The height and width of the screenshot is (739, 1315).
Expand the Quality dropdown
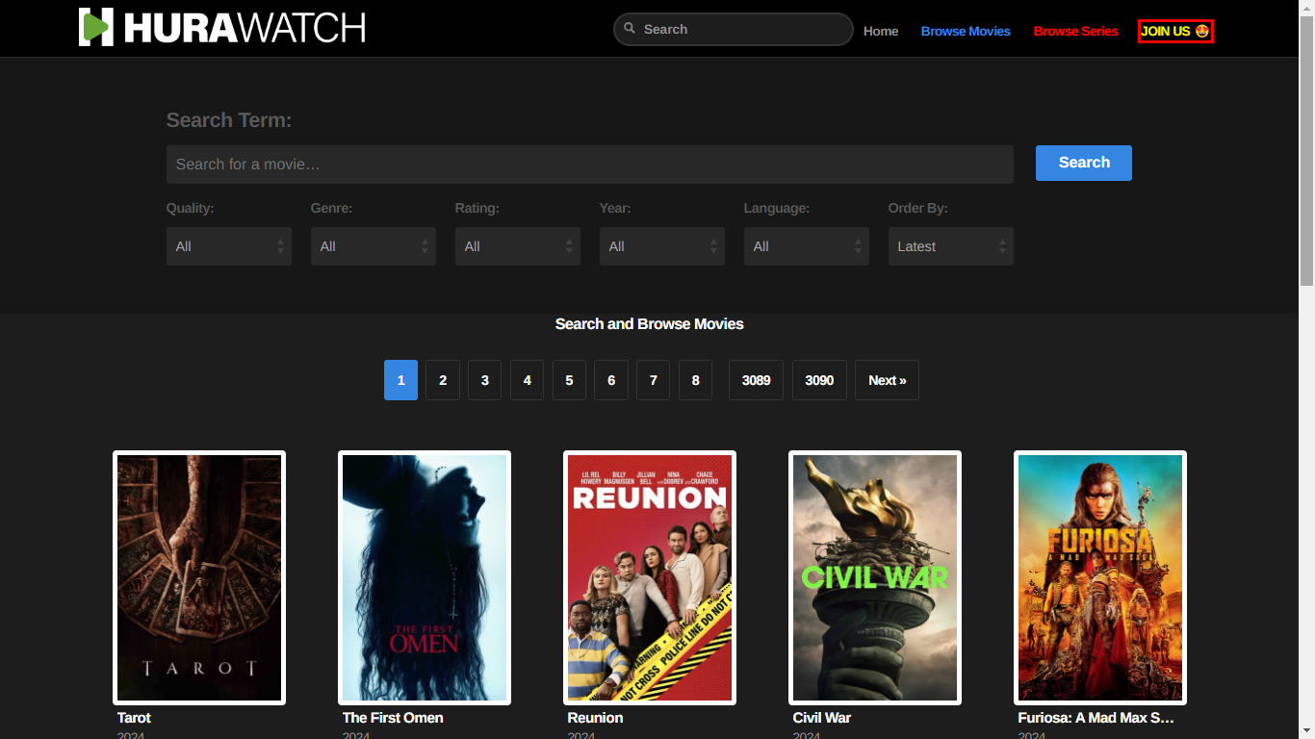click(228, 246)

==================================================

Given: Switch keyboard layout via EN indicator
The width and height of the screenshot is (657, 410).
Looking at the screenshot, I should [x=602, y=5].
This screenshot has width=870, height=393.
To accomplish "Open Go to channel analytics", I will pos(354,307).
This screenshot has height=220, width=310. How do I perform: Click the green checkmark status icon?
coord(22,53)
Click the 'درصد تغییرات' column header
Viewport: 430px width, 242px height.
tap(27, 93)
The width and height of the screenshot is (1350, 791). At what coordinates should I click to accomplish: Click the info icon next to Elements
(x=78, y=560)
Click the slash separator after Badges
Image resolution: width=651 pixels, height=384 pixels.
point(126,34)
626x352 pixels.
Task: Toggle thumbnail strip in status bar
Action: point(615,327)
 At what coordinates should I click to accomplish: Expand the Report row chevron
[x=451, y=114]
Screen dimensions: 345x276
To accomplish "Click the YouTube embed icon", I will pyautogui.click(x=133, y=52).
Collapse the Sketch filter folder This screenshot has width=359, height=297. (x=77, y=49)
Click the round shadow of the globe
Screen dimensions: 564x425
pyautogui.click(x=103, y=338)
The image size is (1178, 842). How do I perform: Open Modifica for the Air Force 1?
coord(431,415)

==================================================

WHAT IS ASKED:
Format the lines from the line with "This screenshot has width=870, height=393." to the line with "coord(431,415)" as a JSON list of strings, one string per line, skipping any blank lines.

EXERCISE SOLUTION:
[
  "This screenshot has width=870, height=393.",
  "To accomplish \"Open Go to channel analytics\", I will pos(354,307).",
  "This screenshot has height=220, width=310. How do I perform: Click the green checkmark status icon?",
  "coord(22,53)",
  "Click the 'درصد تغییرات' column header",
  "Viewport: 430px width, 242px height.",
  "tap(27, 93)",
  "The width and height of the screenshot is (1350, 791). At what coordinates should I click to accomplish: Click the info icon next to Elements",
  "(x=78, y=560)",
  "Click the slash separator after Badges",
  "Image resolution: width=651 pixels, height=384 pixels.",
  "point(126,34)",
  "626x352 pixels.",
  "Task: Toggle thumbnail strip in status bar",
  "Action: point(615,327)",
  " At what coordinates should I click to accomplish: Expand the Report row chevron",
  "[x=451, y=114]",
  "Screen dimensions: 345x276",
  "To accomplish \"Click the YouTube embed icon\", I will pyautogui.click(x=133, y=52).",
  "Collapse the Sketch filter folder This screenshot has width=359, height=297. (x=77, y=49)",
  "Click the round shadow of the globe",
  "Screen dimensions: 564x425",
  "pyautogui.click(x=103, y=338)",
  "The image size is (1178, 842). How do I perform: Open Modifica for the Air Force 1?",
  "coord(431,415)"
]